Exercise goal – Give the total of lines holding the word "from" in the records below, and nothing else.
[Information]
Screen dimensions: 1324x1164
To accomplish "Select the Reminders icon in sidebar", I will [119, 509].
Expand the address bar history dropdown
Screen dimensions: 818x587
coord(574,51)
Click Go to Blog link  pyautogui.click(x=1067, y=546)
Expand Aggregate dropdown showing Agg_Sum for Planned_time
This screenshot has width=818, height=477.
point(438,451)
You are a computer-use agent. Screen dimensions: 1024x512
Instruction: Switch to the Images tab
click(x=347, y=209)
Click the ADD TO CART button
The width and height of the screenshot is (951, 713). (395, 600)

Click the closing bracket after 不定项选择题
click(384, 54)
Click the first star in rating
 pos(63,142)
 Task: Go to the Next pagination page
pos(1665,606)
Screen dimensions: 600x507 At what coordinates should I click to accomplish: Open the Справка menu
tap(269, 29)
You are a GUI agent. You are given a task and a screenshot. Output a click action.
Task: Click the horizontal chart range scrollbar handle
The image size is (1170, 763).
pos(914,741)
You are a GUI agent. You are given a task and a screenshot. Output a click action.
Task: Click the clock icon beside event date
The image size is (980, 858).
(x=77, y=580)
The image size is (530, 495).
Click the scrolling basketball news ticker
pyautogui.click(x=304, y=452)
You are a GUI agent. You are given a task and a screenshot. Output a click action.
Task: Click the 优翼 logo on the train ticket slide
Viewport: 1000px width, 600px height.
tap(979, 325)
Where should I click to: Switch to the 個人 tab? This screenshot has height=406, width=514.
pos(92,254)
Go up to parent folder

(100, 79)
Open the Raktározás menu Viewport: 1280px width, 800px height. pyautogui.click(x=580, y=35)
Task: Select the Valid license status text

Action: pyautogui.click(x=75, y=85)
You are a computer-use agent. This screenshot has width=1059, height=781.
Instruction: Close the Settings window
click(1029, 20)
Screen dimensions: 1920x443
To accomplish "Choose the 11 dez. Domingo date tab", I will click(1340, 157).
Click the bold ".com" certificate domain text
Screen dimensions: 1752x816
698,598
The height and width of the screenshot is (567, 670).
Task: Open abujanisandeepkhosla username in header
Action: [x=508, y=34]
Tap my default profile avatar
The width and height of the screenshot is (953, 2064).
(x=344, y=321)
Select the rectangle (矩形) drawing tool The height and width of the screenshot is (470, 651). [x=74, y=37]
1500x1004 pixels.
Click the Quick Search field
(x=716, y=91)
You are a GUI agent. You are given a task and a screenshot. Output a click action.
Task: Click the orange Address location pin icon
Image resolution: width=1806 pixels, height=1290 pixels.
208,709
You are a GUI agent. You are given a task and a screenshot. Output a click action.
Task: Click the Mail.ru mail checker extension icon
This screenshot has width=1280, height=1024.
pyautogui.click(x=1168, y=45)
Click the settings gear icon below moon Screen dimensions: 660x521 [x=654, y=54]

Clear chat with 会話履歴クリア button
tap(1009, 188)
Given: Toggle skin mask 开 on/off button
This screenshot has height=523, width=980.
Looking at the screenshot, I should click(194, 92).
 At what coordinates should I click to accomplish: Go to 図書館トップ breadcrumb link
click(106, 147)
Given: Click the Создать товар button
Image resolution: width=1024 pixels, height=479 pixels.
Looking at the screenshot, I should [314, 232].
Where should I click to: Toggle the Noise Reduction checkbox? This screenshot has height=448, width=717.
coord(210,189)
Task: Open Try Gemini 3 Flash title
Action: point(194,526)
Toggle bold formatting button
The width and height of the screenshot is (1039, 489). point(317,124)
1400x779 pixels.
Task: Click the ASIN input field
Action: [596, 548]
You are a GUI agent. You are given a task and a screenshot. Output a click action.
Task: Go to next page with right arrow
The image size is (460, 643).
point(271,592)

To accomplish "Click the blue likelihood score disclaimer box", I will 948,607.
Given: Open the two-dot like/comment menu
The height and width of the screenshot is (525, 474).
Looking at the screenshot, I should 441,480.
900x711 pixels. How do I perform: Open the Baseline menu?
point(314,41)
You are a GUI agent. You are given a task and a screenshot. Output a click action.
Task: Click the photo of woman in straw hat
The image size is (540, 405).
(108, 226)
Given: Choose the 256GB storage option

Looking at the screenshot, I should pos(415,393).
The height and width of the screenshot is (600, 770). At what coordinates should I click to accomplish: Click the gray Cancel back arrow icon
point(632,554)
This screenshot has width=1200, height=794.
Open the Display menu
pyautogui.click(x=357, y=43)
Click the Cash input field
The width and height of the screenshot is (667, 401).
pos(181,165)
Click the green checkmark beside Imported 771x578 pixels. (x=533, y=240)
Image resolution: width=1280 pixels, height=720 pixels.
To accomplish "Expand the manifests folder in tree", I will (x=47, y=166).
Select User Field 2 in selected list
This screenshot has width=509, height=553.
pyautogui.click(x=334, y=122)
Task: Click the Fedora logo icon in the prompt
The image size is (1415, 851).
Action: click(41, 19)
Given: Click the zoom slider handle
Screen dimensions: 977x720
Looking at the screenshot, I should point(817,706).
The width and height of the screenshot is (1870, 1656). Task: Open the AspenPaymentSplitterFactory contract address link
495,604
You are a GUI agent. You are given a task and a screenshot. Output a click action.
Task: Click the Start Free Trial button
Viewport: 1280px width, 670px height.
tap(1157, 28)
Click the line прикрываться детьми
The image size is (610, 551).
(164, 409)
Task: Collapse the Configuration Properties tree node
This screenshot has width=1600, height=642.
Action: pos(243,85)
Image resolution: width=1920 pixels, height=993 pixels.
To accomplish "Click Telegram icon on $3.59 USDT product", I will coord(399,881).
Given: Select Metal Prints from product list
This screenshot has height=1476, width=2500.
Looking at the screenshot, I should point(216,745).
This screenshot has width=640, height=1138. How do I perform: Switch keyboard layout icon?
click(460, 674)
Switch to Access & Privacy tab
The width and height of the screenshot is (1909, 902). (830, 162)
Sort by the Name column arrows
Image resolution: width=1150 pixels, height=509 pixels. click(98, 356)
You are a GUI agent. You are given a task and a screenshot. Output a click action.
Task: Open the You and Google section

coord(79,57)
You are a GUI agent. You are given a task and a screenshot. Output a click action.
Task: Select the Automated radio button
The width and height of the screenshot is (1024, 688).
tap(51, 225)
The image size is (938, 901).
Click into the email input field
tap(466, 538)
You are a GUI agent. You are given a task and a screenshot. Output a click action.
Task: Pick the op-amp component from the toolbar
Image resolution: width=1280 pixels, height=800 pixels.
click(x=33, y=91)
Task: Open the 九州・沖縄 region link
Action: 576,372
[/Information]
Output below – 2